=== Aim of the exercise ===
In the material, take everything from the line containing "Task: Click the Extensions puzzle piece icon" down to the line containing "Looking at the" and swap "icon" for "symbol". Give back only those lines, with nothing else changed.

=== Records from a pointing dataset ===

START

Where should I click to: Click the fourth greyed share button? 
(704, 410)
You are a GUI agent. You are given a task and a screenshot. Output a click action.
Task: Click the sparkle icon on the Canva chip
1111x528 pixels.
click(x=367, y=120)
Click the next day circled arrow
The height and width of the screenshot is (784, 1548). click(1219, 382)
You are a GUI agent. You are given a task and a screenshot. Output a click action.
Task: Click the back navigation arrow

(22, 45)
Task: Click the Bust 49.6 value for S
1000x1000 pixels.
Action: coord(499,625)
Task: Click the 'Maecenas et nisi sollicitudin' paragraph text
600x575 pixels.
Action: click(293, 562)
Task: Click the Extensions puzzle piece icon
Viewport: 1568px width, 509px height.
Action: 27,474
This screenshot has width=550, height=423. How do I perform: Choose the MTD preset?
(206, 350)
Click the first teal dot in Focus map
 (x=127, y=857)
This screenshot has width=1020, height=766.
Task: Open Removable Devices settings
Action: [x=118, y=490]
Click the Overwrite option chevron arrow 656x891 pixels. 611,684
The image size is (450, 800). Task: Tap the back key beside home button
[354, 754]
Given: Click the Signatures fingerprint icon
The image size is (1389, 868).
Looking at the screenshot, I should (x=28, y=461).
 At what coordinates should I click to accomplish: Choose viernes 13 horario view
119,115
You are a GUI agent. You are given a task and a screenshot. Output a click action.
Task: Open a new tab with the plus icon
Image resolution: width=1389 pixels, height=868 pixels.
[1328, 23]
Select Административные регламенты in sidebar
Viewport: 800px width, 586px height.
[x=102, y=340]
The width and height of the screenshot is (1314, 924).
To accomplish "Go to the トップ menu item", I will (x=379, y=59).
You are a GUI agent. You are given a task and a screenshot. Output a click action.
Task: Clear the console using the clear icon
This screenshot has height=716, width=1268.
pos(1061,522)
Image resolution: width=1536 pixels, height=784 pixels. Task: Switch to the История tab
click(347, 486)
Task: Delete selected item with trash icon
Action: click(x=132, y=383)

END

=== Solution for this task ===
Task: Click the Extensions puzzle piece symbol
Viewport: 1568px width, 509px height.
Action: 27,474
This screenshot has width=550, height=423. How do I perform: Choose the MTD preset?
(206, 350)
Click the first teal dot in Focus map
 (x=127, y=857)
This screenshot has width=1020, height=766.
Task: Open Removable Devices settings
Action: [x=118, y=490]
Click the Overwrite option chevron arrow 656x891 pixels. 611,684
The image size is (450, 800). Task: Tap the back key beside home button
[354, 754]
Given: Click the Signatures fingerprint symbol
The image size is (1389, 868).
Looking at the screenshot, I should (x=28, y=461).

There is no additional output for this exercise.